Orally active and selective benzylidene ketal M2 muscarinic receptor antagonists for the treatment of Alzheimer's disease

Abstract

Numerous studies have implicated the cholinergic system as a target for Alzheimer's disease (AD) therapy. The currently marketed drugs for treatment of AD are acetylcholinesterase inhibitors, which increase levels of the neurotransmitter acetylcholine (ACh) by blocking its metabolic degradation. However, this mechanism results in a non-selective enhancement of cholinergic activity in peripheral organs as well as brain, which could lead to detrimental side effects. Cholinergic enhancement in brain can also be achieved by blocking presynaptic release-regulating autoreceptors. M2 muscarinic receptor activation inhibits ACh release in brain regions that are critical for learning and memory processes. Thus, M2 antagonists may prove beneficial for relief of cognitive deficits in AD. In this review, early discoveries of M2 muscarinic antagonists based on dibenzodiazepinones, natural products, piperazines, and piperidines are described.
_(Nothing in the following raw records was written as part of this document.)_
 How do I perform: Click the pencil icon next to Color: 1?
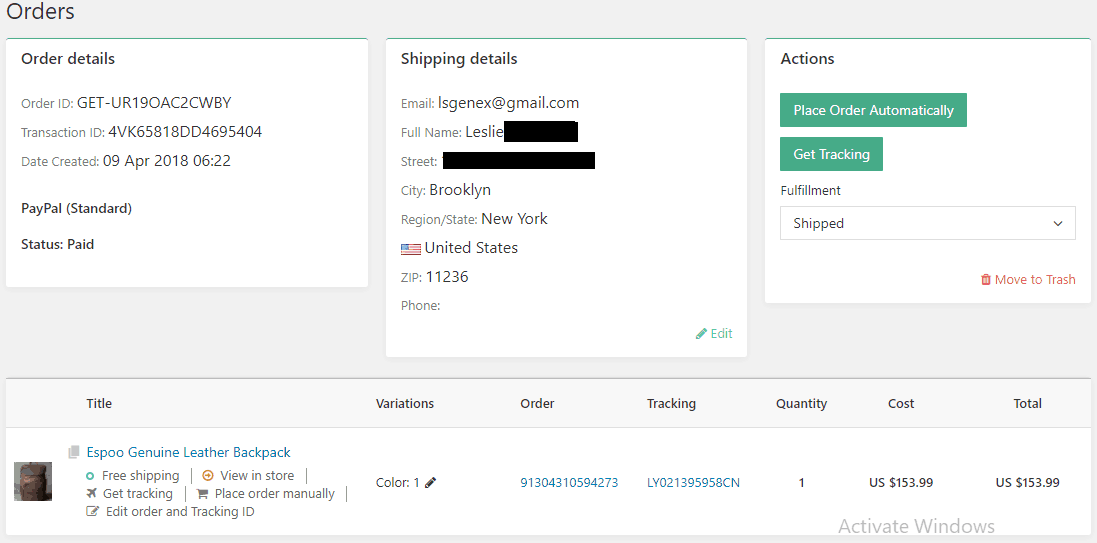pyautogui.click(x=431, y=483)
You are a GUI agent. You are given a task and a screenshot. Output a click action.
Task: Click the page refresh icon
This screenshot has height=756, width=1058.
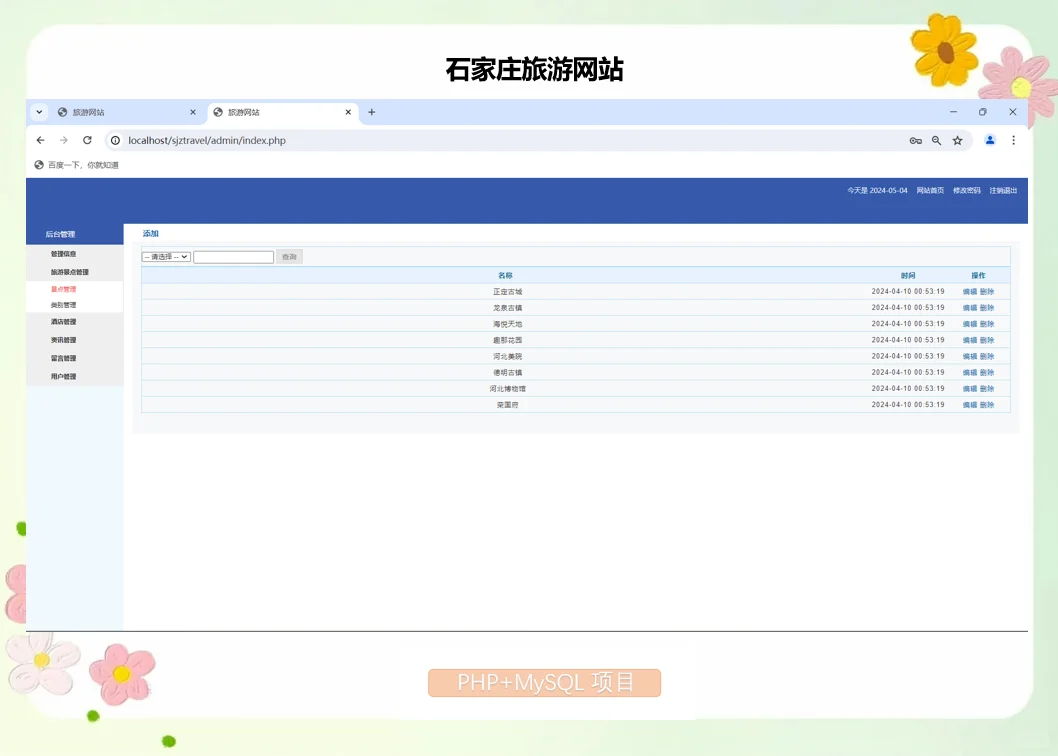point(87,141)
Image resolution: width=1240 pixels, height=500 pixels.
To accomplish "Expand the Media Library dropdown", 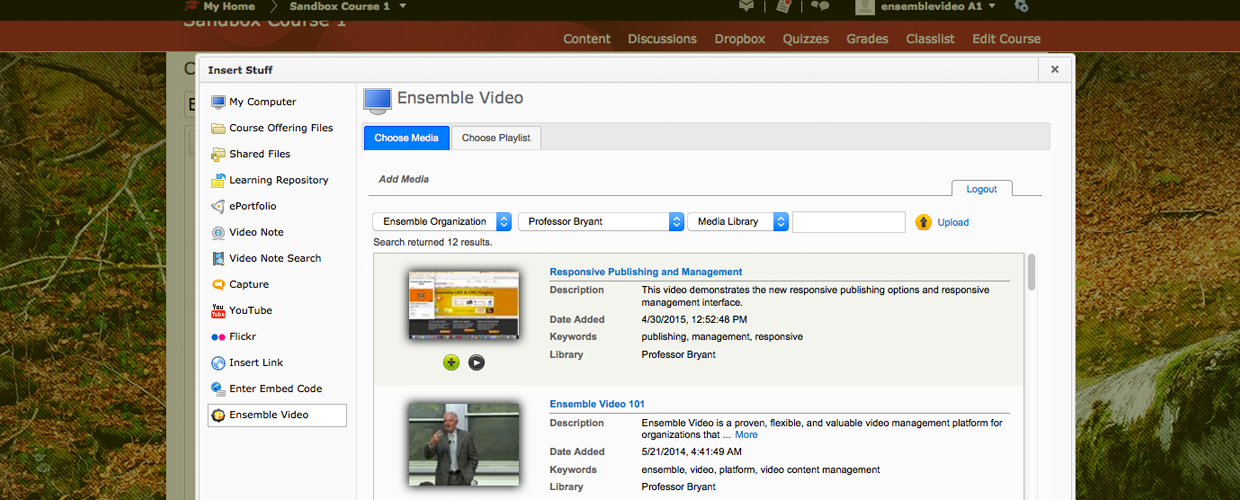I will (x=737, y=222).
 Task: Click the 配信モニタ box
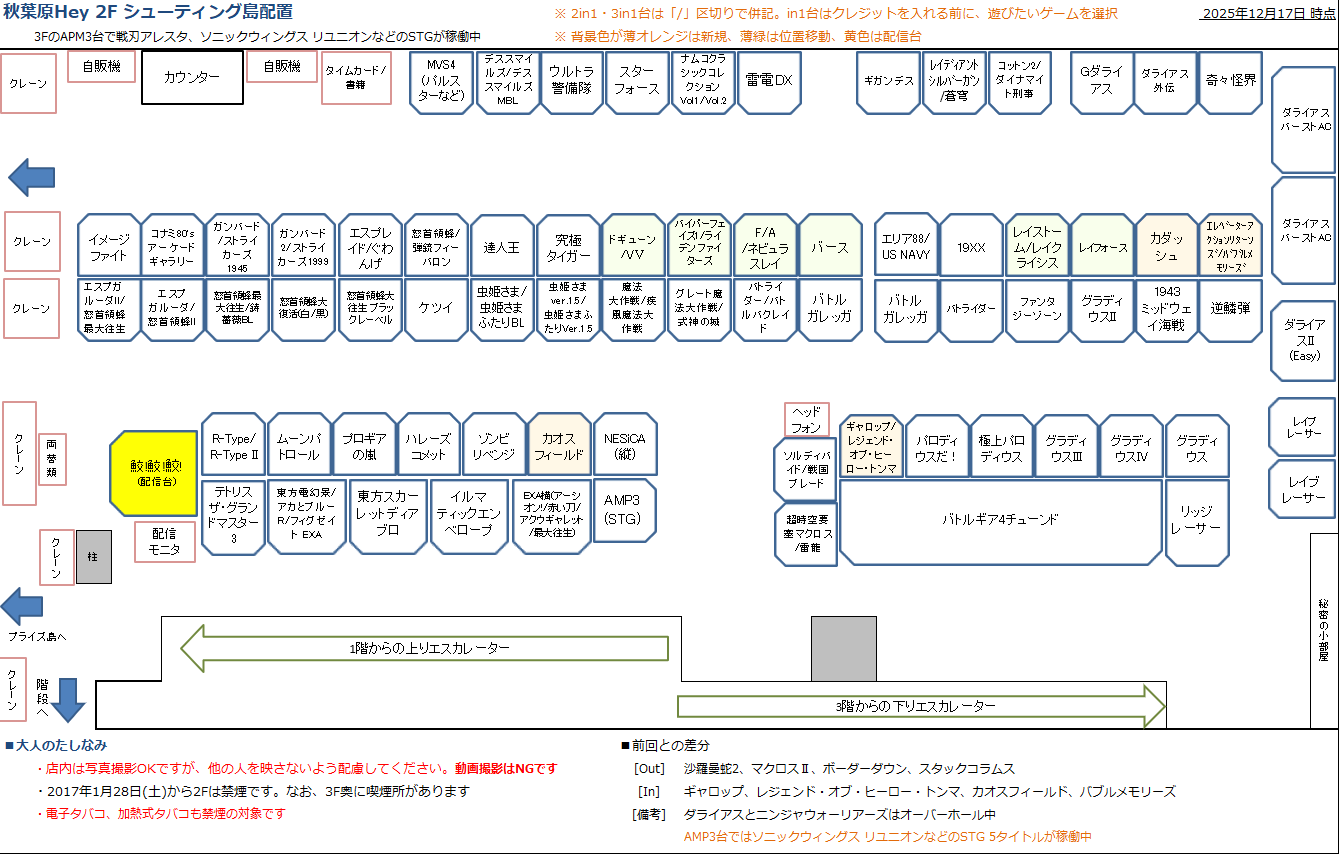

More specifically, the development of a benzylidene ketal class of M2 muscarinic antagonists is reviewed. Characterization and optimization of these agents have led to the identification of compounds with high M2 receptor affinity and subtype selectivity. These M2 antagonists also facilitate ACh release and enhance cognition in preclinical experimental paradigms. While clinical efficacy of these compounds has not been evaluated, M2 antagonists represent a promising treatment for AD. © 2002 Wiley-Liss, Inc.